Stated task 1
Answer these questions about the page excerpt on the exponential map:
(a) How is e defined, and what does r stand for?
(b) What does completeness ensure about exp_p?
(c) Which fact ensures that γ has unit speed?

Page excerpt
[guided]The differential of the exponential map is most naturally studied by varying the initial velocity of a geodesic. Since $v \ne 0$, define
\begin{align*}
e := \frac{v}{r},
\end{align*}
where $r=|v|_g$. Then $|e|_g=1$ and $v=re$. Because $w$ is orthogonal to $v$, it is also orthogonal to $e$. We scale $w$ by $r$ and define
\begin{align*}
u := \frac{w}{r}.
\end{align*}
Thus $w=ru$ and $(e,u)_g=0$.
Now define the radial geodesic
\begin{align*}
\gamma:[0,r] &\to M,\\
t &\mapsto \exp_p(te).
\end{align*}
Completeness ensures that $\exp_p$ is defined on all of $T_pM$, and $|e|_g=1$ ensures that $\gamma$ has unit speed. Since $0 \le t \le r < R$, every point $\gamma(t)$ lies in $B(p,R)$, so the curvature bounds from the theorem apply along this geodesic.

Stated task 2
Rewrite the entries from the line with "You are a computer-use" to the line with "Click the Value", both included, with the requests too. In the answers only, multiply every coordinate by 2.15 and round it to a whole number, with halves going up.

Data to process
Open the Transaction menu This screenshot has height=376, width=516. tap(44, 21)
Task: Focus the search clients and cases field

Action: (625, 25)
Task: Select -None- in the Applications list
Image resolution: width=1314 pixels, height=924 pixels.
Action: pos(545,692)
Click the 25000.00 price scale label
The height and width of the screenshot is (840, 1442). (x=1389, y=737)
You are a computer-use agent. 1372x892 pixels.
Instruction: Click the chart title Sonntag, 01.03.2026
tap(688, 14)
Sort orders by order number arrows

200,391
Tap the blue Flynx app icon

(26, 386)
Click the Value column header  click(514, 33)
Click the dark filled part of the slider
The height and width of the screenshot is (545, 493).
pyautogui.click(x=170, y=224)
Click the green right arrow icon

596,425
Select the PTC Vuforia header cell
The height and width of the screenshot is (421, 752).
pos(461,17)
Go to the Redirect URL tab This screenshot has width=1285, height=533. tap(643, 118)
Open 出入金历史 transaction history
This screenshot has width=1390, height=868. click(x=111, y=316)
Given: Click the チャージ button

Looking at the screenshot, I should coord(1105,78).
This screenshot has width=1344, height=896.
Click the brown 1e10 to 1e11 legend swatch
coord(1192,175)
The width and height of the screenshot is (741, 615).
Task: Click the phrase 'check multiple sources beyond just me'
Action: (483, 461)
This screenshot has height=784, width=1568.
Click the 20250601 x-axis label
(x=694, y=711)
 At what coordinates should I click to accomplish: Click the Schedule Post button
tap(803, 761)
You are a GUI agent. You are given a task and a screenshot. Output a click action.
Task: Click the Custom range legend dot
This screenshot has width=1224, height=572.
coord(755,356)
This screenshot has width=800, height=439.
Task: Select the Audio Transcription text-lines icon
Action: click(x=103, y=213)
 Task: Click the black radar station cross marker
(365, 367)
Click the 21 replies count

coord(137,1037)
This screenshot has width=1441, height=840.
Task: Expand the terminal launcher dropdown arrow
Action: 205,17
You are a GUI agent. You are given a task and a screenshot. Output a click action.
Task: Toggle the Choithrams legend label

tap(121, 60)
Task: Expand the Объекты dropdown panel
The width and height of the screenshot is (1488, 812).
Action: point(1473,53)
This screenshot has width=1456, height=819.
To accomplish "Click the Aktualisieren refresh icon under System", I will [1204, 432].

Task output 1
(a) e := v/r, where r = |v|_g.
(b) Completeness ensures that exp_p is defined on all of T_pM.
(c) The fact that |e|_g = 1 ensures that γ has unit speed.

Task output 2
You are a computer-use agent. 1372x892 pixels.
Instruction: Click the chart title Sonntag, 01.03.2026
tap(1479, 30)
Sort orders by order number arrows

430,841
Tap the blue Flynx app icon

(56, 830)
Click the Value column header  click(1105, 71)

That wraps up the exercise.